* _Assignment_: The result should be every line in the data below that carries the string "bullet".

(Dataset entries)

============

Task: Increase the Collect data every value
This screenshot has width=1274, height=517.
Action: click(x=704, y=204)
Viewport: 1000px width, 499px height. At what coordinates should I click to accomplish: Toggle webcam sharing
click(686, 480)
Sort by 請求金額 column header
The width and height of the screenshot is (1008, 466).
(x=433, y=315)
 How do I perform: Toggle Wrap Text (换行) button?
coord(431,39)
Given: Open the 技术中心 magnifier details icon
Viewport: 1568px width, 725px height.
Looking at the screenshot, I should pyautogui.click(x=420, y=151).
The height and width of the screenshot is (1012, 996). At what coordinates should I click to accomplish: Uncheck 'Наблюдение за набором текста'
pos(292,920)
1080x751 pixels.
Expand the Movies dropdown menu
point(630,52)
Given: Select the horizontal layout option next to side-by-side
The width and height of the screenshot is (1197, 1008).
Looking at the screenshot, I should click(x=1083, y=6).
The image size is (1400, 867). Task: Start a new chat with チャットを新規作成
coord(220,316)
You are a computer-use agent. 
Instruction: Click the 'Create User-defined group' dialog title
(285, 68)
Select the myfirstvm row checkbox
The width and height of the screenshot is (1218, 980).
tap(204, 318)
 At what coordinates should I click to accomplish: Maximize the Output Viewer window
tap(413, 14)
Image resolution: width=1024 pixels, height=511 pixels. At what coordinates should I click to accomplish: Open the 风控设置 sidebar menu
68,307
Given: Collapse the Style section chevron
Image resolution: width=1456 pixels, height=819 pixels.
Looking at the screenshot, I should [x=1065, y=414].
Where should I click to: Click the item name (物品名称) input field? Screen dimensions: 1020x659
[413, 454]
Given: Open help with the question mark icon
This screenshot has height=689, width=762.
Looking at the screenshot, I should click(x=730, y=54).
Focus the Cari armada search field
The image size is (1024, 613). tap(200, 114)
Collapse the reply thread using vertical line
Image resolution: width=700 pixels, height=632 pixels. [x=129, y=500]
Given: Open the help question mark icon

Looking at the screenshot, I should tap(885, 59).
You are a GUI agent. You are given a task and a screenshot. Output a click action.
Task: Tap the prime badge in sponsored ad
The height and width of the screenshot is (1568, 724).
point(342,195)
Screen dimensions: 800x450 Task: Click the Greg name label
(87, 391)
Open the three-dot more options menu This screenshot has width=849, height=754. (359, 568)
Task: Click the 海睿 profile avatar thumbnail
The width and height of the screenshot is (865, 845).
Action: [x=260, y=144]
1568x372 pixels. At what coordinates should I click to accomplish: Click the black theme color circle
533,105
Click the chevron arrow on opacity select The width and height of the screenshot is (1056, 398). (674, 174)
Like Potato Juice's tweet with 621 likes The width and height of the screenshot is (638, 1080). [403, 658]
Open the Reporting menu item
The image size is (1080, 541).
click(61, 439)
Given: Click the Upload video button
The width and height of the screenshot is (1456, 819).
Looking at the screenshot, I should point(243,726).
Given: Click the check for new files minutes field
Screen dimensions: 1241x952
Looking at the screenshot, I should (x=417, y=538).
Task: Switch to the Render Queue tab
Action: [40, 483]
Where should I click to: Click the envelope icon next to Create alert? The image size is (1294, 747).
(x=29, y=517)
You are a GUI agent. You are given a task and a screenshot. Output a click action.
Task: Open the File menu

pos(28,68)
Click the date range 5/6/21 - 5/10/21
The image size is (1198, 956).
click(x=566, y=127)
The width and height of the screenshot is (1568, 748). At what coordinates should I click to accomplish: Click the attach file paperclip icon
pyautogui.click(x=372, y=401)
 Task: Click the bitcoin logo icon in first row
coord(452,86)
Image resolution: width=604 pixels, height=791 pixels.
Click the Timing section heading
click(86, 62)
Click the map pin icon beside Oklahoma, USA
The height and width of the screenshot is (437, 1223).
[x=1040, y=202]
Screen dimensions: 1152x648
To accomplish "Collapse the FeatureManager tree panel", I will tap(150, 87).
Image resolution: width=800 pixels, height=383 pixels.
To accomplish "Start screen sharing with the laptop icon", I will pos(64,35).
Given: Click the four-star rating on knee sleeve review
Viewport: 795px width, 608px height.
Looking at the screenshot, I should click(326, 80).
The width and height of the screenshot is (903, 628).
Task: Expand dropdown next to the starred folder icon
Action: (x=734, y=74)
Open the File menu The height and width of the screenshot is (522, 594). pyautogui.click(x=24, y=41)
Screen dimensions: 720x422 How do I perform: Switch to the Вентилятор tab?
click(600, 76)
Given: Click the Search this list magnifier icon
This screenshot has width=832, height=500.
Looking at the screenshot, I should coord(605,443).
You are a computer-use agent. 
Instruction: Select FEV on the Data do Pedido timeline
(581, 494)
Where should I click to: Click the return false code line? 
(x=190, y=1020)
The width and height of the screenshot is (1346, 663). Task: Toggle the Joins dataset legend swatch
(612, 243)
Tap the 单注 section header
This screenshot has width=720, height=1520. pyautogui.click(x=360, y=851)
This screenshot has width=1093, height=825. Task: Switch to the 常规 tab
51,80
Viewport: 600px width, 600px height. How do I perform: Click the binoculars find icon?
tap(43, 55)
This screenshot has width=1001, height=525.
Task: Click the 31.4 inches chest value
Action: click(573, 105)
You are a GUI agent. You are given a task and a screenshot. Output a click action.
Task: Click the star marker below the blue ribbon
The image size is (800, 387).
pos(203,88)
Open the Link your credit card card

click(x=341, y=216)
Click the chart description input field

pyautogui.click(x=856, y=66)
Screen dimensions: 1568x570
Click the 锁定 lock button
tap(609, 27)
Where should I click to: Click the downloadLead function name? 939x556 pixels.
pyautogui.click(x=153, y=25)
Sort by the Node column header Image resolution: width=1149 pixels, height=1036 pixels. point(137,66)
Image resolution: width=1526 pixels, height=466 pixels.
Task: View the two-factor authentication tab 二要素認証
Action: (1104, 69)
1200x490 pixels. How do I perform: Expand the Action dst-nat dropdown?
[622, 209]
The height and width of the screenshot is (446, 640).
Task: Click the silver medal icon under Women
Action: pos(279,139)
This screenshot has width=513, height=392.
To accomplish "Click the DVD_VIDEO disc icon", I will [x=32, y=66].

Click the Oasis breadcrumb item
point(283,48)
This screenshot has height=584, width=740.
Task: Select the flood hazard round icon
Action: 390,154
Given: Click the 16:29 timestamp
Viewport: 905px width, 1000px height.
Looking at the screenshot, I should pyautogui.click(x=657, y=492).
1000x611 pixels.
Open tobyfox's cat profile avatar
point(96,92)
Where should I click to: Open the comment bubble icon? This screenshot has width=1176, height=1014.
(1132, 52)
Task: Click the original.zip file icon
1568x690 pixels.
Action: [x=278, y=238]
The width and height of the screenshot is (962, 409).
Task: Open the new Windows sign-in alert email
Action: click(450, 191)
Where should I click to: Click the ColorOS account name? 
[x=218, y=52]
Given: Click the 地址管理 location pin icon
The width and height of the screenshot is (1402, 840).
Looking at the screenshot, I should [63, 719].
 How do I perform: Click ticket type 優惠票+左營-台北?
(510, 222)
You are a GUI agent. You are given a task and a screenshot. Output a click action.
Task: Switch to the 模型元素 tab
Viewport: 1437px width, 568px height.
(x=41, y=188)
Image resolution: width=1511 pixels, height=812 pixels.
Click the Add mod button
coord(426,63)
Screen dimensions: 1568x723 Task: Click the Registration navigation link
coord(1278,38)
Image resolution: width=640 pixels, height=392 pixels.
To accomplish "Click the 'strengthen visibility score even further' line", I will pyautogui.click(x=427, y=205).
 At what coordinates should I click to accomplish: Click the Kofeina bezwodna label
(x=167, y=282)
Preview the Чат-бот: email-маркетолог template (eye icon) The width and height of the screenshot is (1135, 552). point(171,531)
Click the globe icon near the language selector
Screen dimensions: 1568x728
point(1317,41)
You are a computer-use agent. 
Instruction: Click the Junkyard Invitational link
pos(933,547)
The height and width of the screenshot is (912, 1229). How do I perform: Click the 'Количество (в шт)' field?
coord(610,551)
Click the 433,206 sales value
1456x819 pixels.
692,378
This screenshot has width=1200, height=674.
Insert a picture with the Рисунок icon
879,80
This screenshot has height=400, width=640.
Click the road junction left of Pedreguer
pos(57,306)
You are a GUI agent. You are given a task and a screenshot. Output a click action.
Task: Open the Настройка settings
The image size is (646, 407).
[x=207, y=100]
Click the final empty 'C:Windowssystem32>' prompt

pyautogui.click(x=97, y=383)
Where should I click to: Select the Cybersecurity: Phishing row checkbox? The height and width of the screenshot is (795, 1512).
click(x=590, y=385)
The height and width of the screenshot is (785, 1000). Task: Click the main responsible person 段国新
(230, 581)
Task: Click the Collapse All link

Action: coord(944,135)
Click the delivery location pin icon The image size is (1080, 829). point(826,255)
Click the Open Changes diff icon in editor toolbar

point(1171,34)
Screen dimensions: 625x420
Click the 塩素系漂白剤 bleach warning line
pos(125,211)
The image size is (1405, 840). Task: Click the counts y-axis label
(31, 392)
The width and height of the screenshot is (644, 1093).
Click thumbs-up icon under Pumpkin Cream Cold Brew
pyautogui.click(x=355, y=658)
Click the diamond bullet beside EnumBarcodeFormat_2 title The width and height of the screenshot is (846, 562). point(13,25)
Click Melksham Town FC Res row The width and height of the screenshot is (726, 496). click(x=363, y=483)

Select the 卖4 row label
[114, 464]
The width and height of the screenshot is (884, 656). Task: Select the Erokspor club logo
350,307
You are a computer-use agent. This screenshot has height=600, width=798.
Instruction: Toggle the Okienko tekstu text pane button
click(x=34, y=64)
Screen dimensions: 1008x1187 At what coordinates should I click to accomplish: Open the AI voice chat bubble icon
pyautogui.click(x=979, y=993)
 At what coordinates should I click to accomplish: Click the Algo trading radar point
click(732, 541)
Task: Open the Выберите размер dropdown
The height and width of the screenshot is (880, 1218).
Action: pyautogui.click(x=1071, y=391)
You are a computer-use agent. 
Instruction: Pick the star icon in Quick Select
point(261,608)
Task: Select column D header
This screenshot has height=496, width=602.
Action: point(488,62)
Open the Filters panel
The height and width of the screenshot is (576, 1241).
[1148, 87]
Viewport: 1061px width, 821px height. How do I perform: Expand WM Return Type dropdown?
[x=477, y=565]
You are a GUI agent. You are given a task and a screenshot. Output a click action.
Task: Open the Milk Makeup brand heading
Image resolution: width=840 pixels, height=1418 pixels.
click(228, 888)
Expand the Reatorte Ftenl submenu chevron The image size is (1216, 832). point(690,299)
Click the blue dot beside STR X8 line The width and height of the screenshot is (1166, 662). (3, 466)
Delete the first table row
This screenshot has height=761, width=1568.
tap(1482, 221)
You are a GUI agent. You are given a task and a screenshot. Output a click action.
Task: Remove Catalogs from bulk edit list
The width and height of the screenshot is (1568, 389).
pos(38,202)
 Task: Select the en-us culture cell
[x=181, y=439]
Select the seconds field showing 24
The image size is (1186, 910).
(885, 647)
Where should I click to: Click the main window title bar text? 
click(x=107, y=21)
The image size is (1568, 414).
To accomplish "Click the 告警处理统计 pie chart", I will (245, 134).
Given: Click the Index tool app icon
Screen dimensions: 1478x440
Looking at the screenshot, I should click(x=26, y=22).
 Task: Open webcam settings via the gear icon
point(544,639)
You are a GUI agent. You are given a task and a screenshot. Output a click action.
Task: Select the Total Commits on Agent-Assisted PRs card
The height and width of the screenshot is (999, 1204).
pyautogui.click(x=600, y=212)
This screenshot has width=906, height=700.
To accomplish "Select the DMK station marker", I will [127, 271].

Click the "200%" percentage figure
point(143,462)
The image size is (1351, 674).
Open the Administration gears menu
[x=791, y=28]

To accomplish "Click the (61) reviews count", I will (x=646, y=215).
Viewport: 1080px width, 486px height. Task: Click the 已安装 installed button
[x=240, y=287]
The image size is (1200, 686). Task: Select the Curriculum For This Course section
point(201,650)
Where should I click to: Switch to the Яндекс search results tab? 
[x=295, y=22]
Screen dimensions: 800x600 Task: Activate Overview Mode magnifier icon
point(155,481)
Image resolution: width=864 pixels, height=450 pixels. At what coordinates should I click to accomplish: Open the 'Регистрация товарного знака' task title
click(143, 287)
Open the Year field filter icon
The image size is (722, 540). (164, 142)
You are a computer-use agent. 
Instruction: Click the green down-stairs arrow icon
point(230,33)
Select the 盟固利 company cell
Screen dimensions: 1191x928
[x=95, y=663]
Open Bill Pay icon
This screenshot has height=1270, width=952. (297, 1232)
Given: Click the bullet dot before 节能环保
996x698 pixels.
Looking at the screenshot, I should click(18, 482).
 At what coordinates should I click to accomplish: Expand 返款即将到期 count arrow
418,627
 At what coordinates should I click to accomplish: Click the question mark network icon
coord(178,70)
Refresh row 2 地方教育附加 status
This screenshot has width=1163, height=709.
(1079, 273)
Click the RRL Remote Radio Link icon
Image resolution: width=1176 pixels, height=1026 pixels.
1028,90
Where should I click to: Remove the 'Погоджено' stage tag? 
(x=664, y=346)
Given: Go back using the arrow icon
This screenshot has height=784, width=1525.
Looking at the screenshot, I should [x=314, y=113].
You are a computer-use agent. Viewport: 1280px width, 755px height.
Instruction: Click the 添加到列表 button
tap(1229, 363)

============

* _Written solution_:
Click the diamond bullet beside EnumBarcodeFormat_2 title The width and height of the screenshot is (846, 562). point(13,25)
Given: Click the bullet dot before 节能环保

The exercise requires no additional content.